> **DATA FOR PROCESSING**:
● ● ● ● ●
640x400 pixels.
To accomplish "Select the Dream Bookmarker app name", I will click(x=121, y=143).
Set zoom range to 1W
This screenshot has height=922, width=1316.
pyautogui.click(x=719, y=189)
● ● ● ● ●
> **WHAT IS NEEDED**: Copy out each of the items above word for word.

> **ANSWER FOR THIS EXERCISE**:
640x400 pixels.
To accomplish "Select the Dream Bookmarker app name", I will click(x=121, y=143).
Set zoom range to 1W
This screenshot has height=922, width=1316.
pyautogui.click(x=719, y=189)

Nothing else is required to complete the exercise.